My husband and I somehow survived into adulthood without taking an official hike or rafting on a river. We never slept in a tent. But isn’t this the joyful mystery of watching our children find their owns paths?

This week I’m living in my daughter’s comfort zone, switched to Mountain Time for a babysitting stint while she goes traveling. I’m writing about this interlude because it isn’t just a visit. It’s a rather momentous anniversary in our family life. A year ago, I wrote about going out West to help my daughter through a difficult, unexpected surgery and the grandkids through a stressful summer with their mother — the super athlete and household manager and hard-working doctor — sidelined for weeks.
We were there for a month, and what I remember most is how painful it was for my daughter to give up jumping into the river after work for a quick swim, or running every morning with Grandma, her dog.
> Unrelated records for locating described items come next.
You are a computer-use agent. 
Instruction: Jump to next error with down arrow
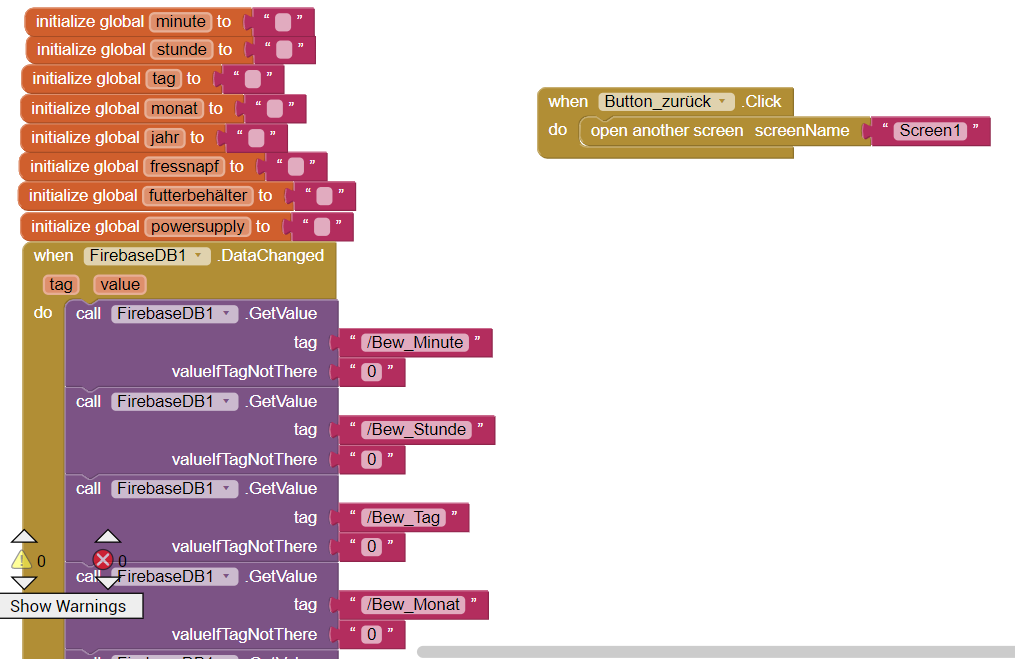coord(107,583)
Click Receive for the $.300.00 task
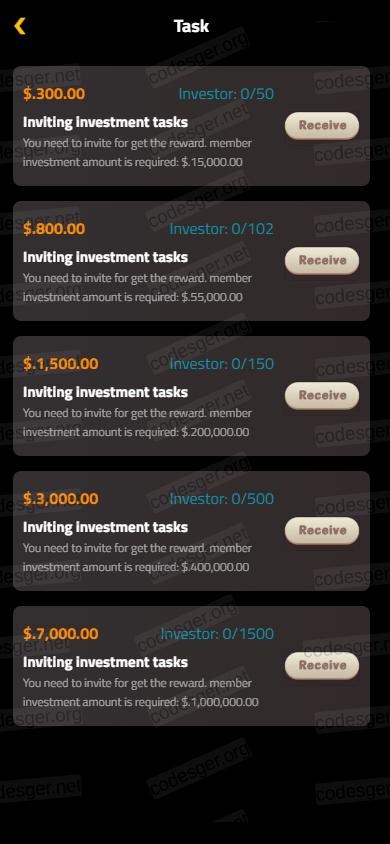390x844 pixels. pos(322,126)
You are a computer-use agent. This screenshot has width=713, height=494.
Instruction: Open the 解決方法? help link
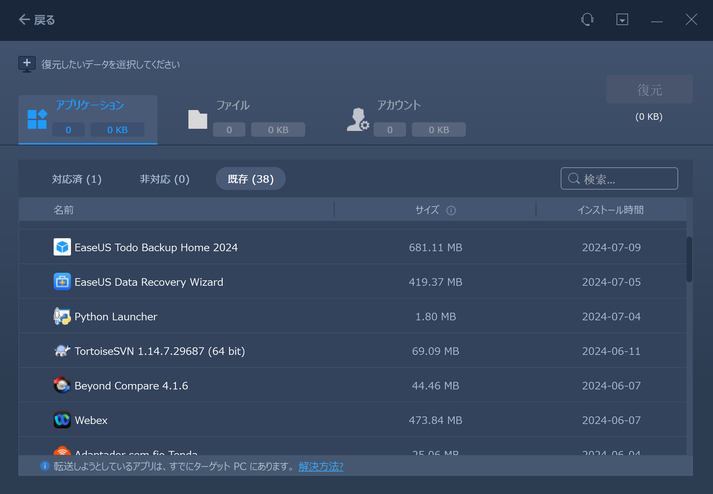coord(320,467)
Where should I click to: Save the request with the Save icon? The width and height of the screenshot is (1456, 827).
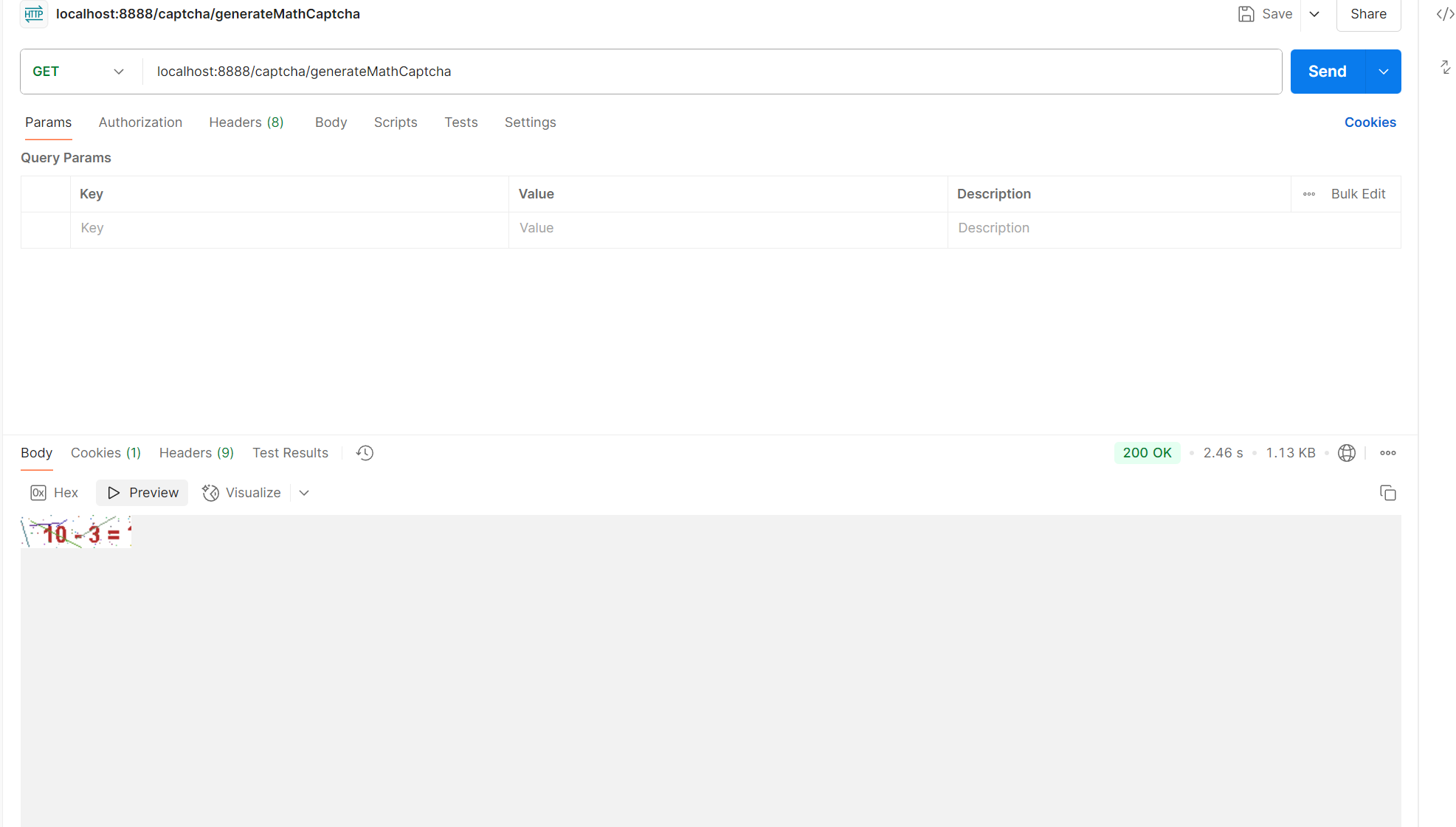coord(1246,13)
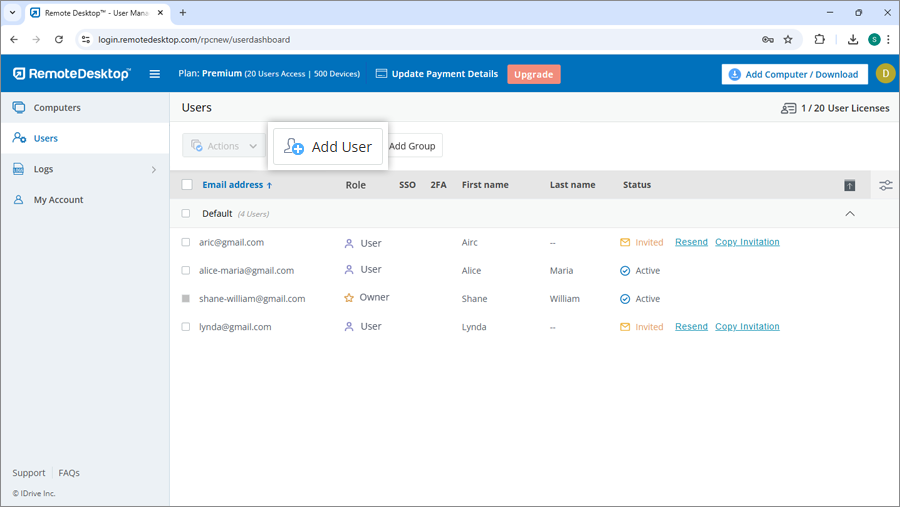Select the checkbox for aric@gmail.com
Image resolution: width=900 pixels, height=507 pixels.
pos(186,243)
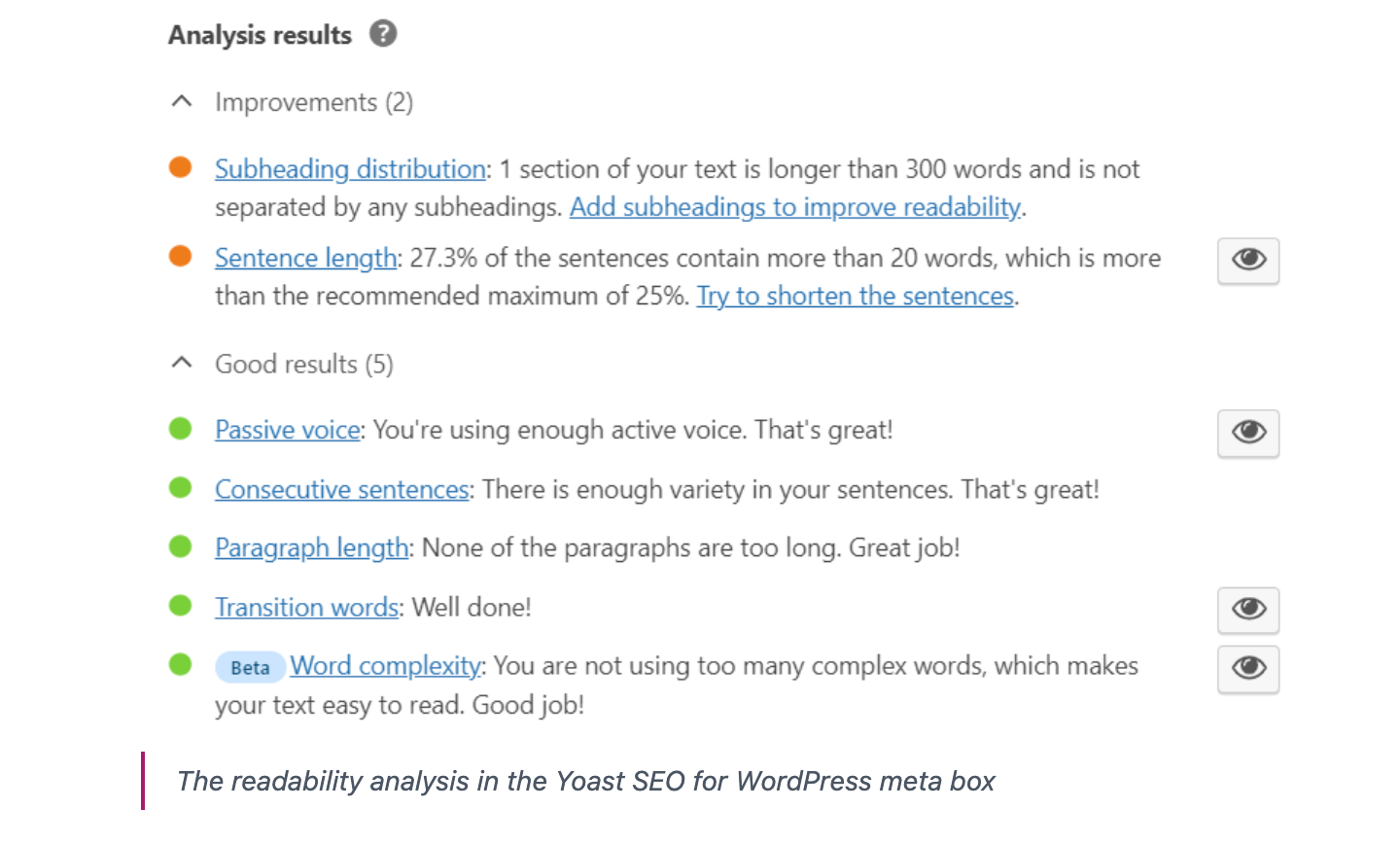Open the Sentence length explanation link

[304, 257]
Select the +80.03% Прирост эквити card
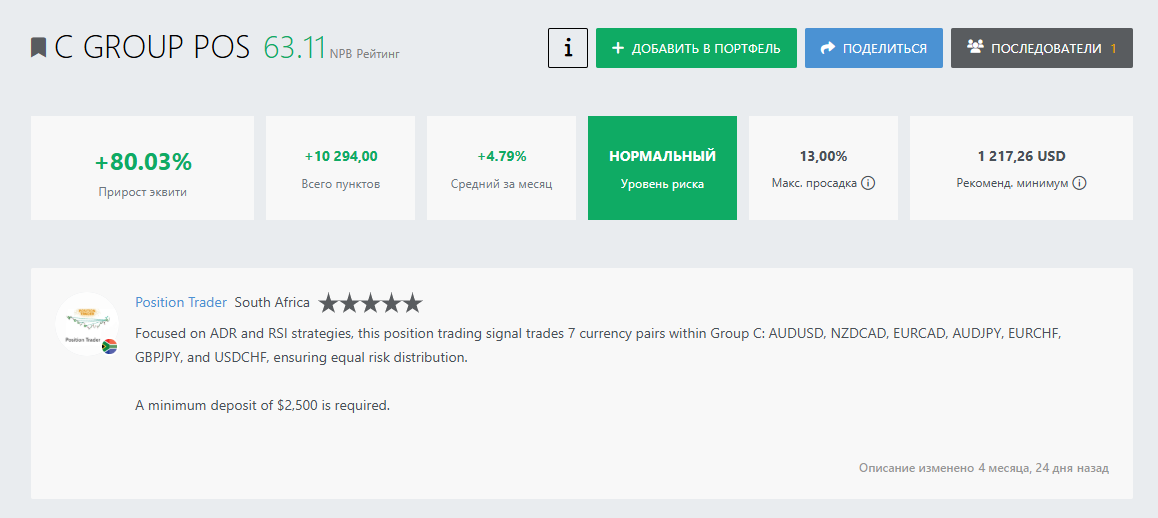 142,168
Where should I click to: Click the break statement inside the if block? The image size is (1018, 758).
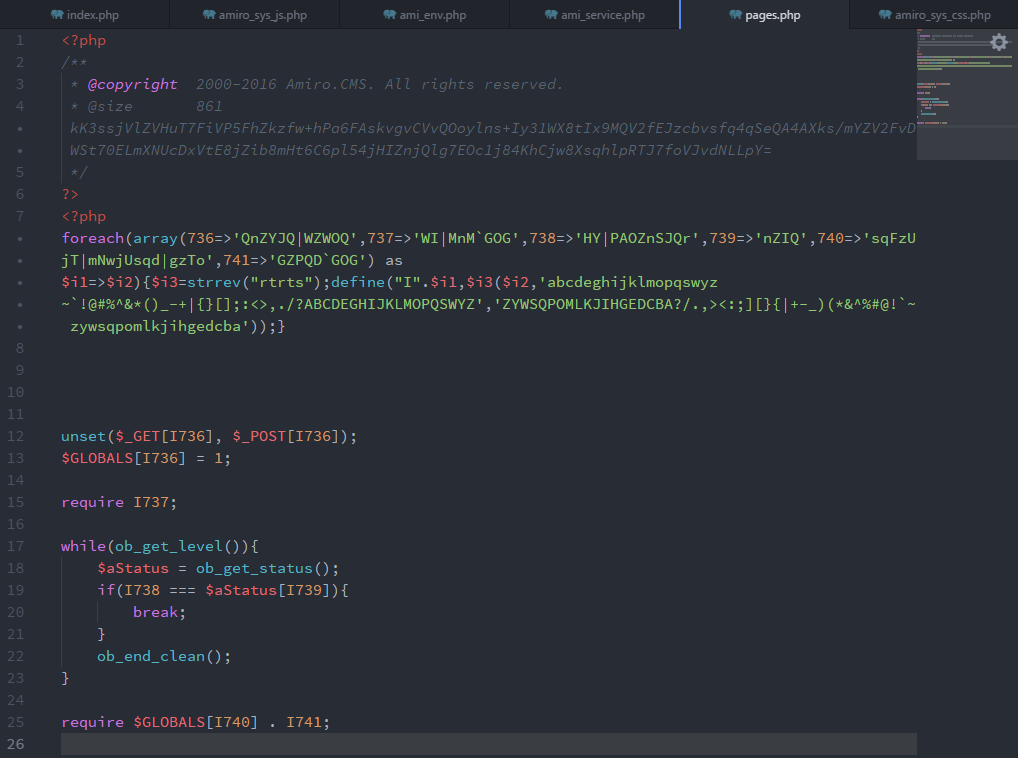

The day she went for surgery, she said, “This is the end of my summer.” As we know, summer is a very brief season in the hills, and she isn’t a woman who takes easily to limitations of any kind.
To me, mountains have always seemed to pinch the soul. To me, the ragged peaks and craggy landscapes press in on life. To me, living in the mountains could not be more different from life at the shore: stasis vs. freedom and abandon.
But everything changes everything.
Here we all are, one year later. Even with snow on the mountaintops in the distance and temperatures this week ranging from 38 to 57 degrees, winter is clearing out and spring is peaking. I saw daffodils yesterday. The river is running high and fast.
We follow the grandkids’ school routine, with carpools and school shows and track meets and everyone waiting for the community pool to open once it hits 65 degrees outside.
This morning I took Grandma for a walk I have done two dozen times over the years, down several connecting paths to a bluff overlooking the river. On the way back, I got all turned around and, eventually, lost. I might have panicked in years past, especially last year, when high anxiety was the go-to mode.
But a year later, I see this wild country from a different perspective. The mountains seem solid and sheltering. They’re still here, and so are we. When I got lost, I told Granny to go “home,” and I followed her.
Over the course of this year our family worked, imperfectly at times, putting one foot in front of the other, to find our way. Haven’t we all been there? You think you’re traveling one path, and then suddenly nothing looks familiar.
Last year, when my daughter said, “This is the end of my summer,” it heralded a season of challenge and then, recovery. Now we’re on the cusp of another summer, long days in the sun, rivers ready to run.